2nd Lieutenant Basil George Hope MACLEAR MC
Number 2 Company, 4th Battalion Grenadier Guards

Date of birth: 11th October 1885
Date of death: 26th July 1916

Killed in action aged 30
Buried at Essex Farm Cemetery Plot II Row Z Grave 19
He was born in Canterbury on the 11th of October 1885, the second son of the Reverend Canon George Frederick Maclear DD, Warden of St Augustine's College, Canterbury, and Eva Jemima (nee Purcell). He was christened at St Paul's in Canterbury on the 24th of December 1895.

He attended the King's School Canterbury from January 1899 to October 1902.

He went on to Reading University and, on leaving, he moved to South Africa in 1904 where he purchased a fruit farm at Plaisa De Merle, Simondium in Cape Province.
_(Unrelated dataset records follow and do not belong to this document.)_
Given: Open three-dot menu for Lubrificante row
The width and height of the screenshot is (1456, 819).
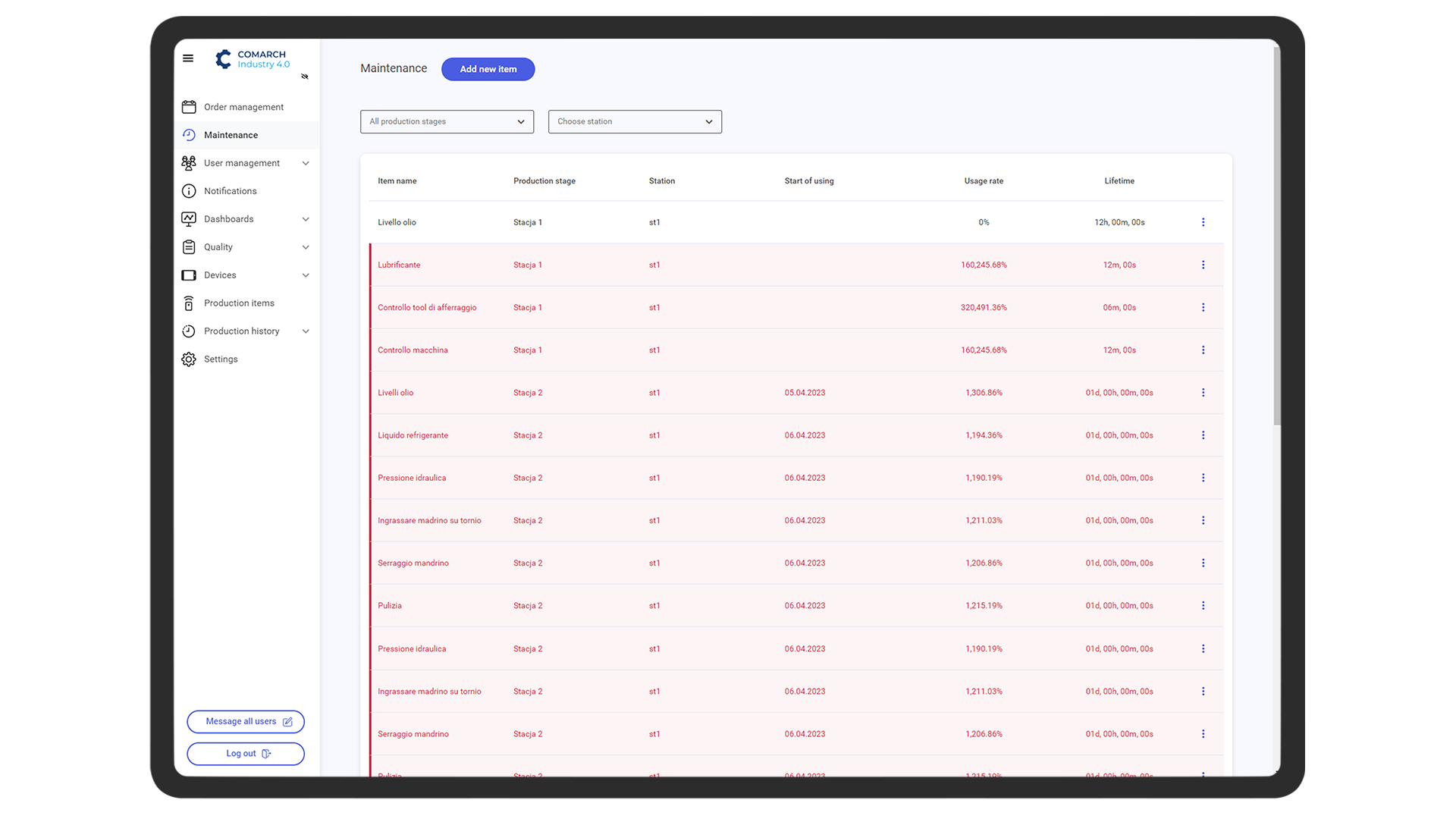Looking at the screenshot, I should [x=1203, y=265].
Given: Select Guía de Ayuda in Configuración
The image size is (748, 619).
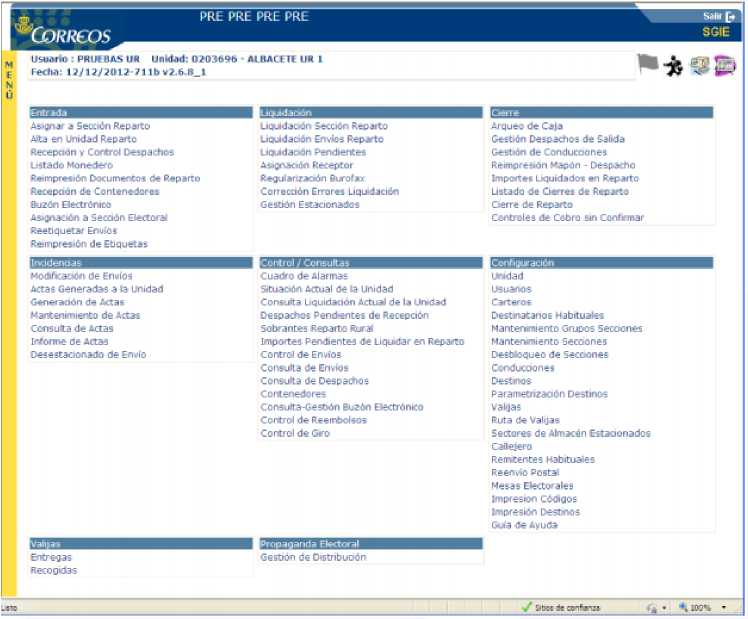Looking at the screenshot, I should tap(524, 525).

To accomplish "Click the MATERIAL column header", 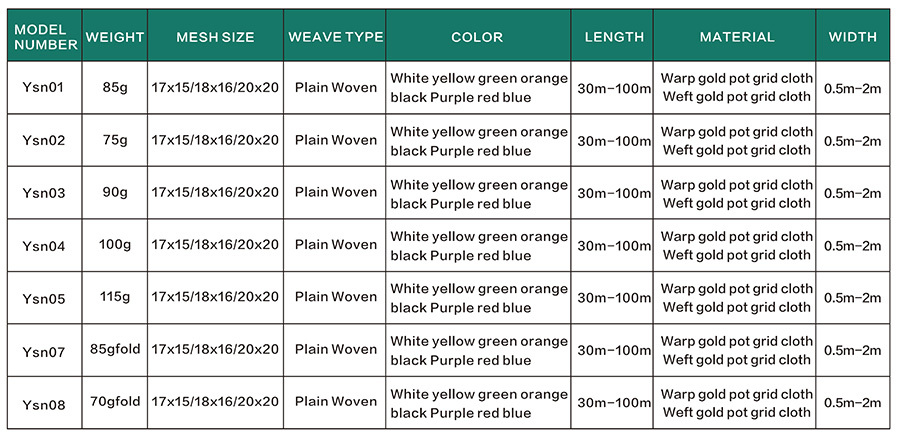I will [x=735, y=36].
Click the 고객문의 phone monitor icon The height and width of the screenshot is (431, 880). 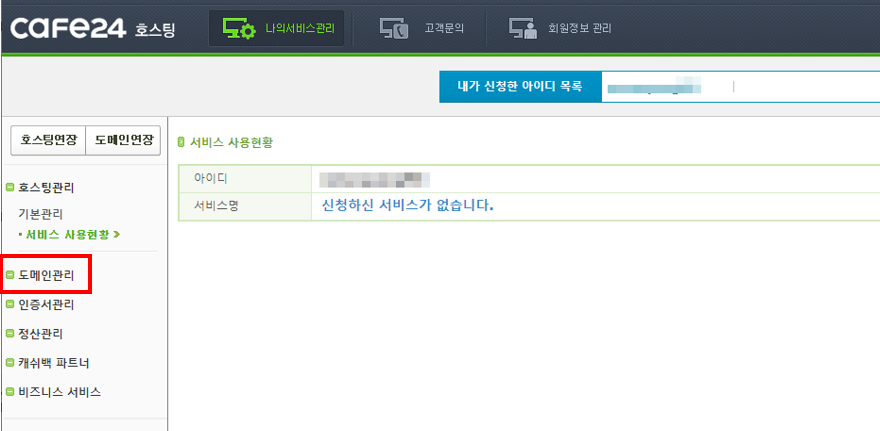click(x=393, y=28)
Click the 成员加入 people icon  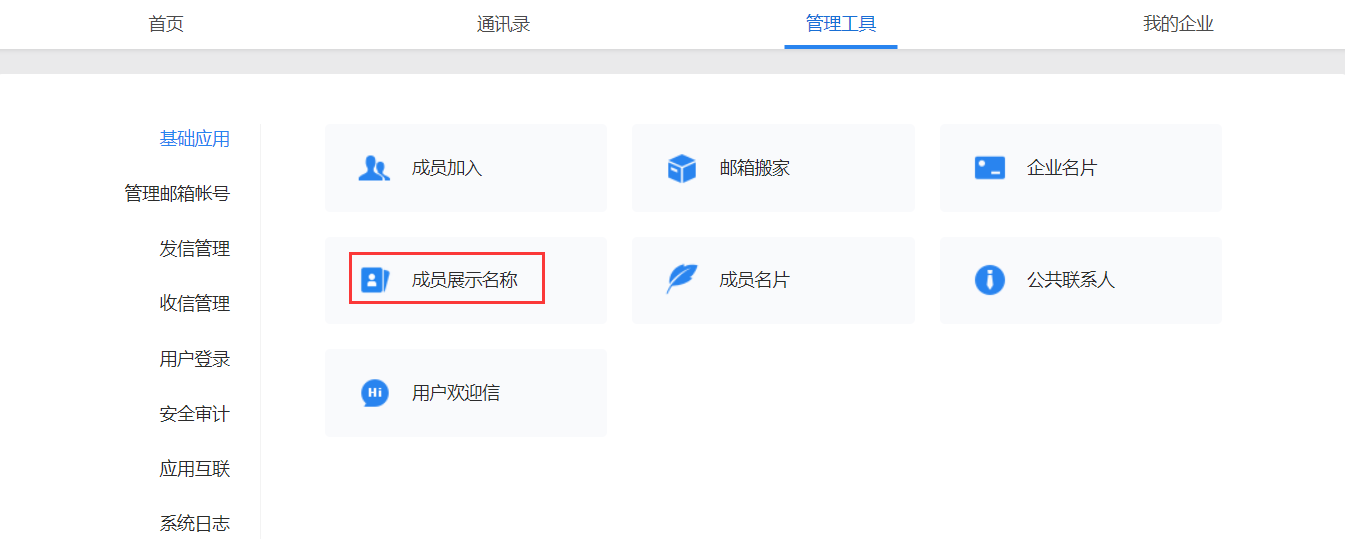pyautogui.click(x=374, y=168)
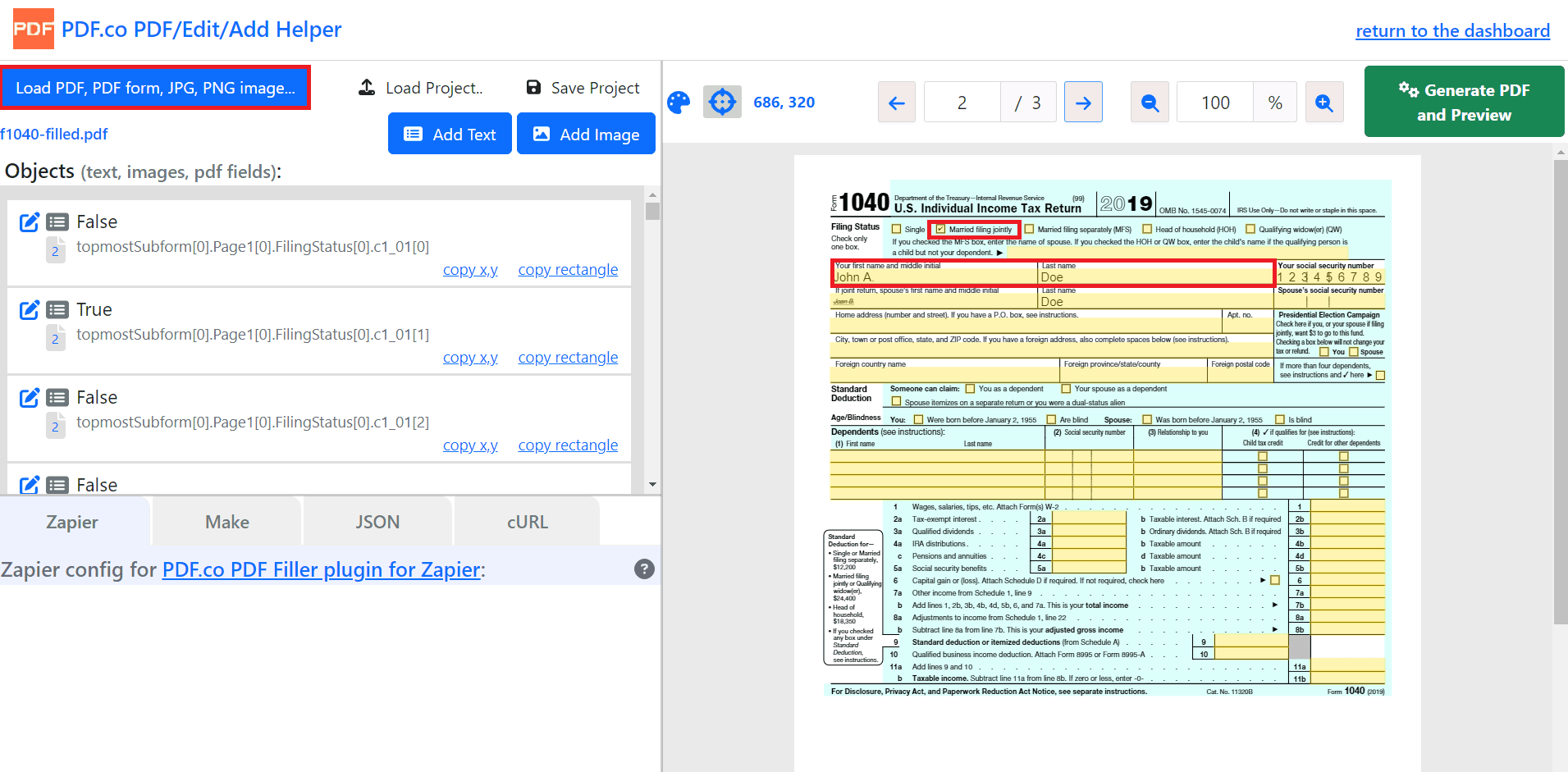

In September 1915 he returned to England to enlist and boarded the SS "Kildonan Castle" at Durban, landing at London on the 17th of September 1915. He enlisted as a Private in the Grenadier Guards and on the 24th of September 1915 he applied for a commission in the Special Reserve of Officers. On the 5th of October 1915 he was commissioned as a probationary 2nd Lieutenant in the Grenadier Guards, being confirmed in that rank on the 26th of January 1916.

He embarked for France on the 16th of December 1915 where he joined the 4th Battalion of his regiment.

On the 24th of March 1916 he rendered a report of a patrol he had undertaken and as a result of the information it contained he led a further reconnaissance patrol the following day which, if successful, would result in a bombing attack on the enemy trenches at a later date. In the event the patrol was seen by the enemy and a fierce fire fight broke out which meant that with all surprise lost future plans for a raid were abandoned.

On the 19th of April 1916 the Germans occupied the village of Wieltje in front of the 2nd battalion Scots Guards who were holding the line in front of the village but only thinly. The Germans then attacked and captured six hundred yards of British trenches and then began bombing their way up towards the Scots Guards. Basil Maclear was put in charge of a strong patrol to assist the Scots and in spite of the German grenades which "rained" down on the group they were successful in clearing the enemy from the positions. For his part in this action Basil Maclear was awarded the Military Cross

The citation appeared in the London Gazette of 31st of May 1916: -

"For conspicuous gallantry and ability. When ordered to establish communication with another battalion, he did so over 250 yards of ground in the face of very heavy shell fire, establishing bombing posts as he proceeded."

On the 26th of July 1916 a party of enemy troops raided front line trenches held by No.2 Company near Ypres. Some half a dozen of the enemy jumped over the parapet and bombed a working party who were taken completely by surprise. Basil Maclear, hearing the noise, rushed to the spot and was killed instantly by a bomb thrown at close range. Further reinforcements rushed to the spot and ejected the raiders, who disappeared into the darkness.

The regimental history records that:-

"Second Lieutenant Maclear was an officer who could ill be spared, as he had proved himself to be absolutely fearless and self reliant, and his loss was felt by everyone in the Battalion."

His brother, Lieutenant Geoffrey D'Olier Maclear MC (OKS) 2nd Battalion 39th Garhwal Rifles, died on the 29th of January 1919.